Critical loads and the similar concept of critical levels have been used extensively within the 1979 UN-ECE Convention on Long-Range Transboundary Air Pollution. As an example the 1999 Gothenburg protocol to the LRTAP convention takes into account acidification (of surface waters and soils), eutrophication of soils and ground-level ozone and the emissions of sulfur dioxide, ammonia, nitrogen oxide and non-methane volatile organic compounds (NMVOC). For acidification and eutrophication the critical loads concept was used, whereas for ground-level ozone the critical levels were used instead.

To calculate a critical load, the target ecosystem must first be defined and in that ecosystem (e.g. a forest) a sensitive "element" must be identified (e.g. forest growth rate). The next step is to link the status of that element to some chemical criterion (e.g. the base cation to aluminium ratio, Bc/Al) and a critical limit (e.g. Bc/Al=1) which should not be violated. Finally, a mathematical model (e.g. the Simple Mass Balance model, SMB) needs to be created so that the deposition levels that result in the chemical criterion reaching exactly the critical limit can be calculated. That deposition level is called the critical load and the difference between the current deposition level and the critical load is called exceedance.

In the early days, critical loads were often calculated as a single value, e.g. critical load of acidity. Today a two-dimensional critical load function is often calculated, with the x-axis as N-deposition and the y-axis as S-deposition. The critical loads concept is a steady-state concept and that it therefore includes no information whatsoever regarding how long it takes before effects are visible.
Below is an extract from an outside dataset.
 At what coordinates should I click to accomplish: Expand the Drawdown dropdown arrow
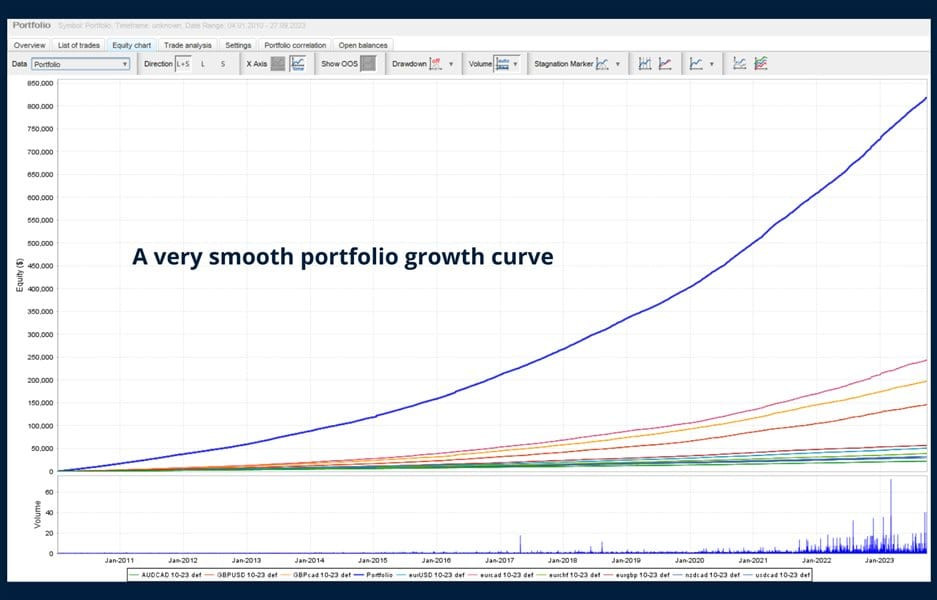point(451,64)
A simplified illustration of dynamic aspects is the target load function, which is the load at which the chemical criterion recovers before a chosen year, the target year. Thus, for target years in the near future the target load function is lower than the critical load and for target years in the distant future the target load function approaches the critical load function.

Calculating critical load functions and target load functions include several simplifications and thus can be viewed as a risk concept: The higher the exceedance the higher the risk for adverse effects and there is a certain risk that zero exceedance will still lead to adverse effects.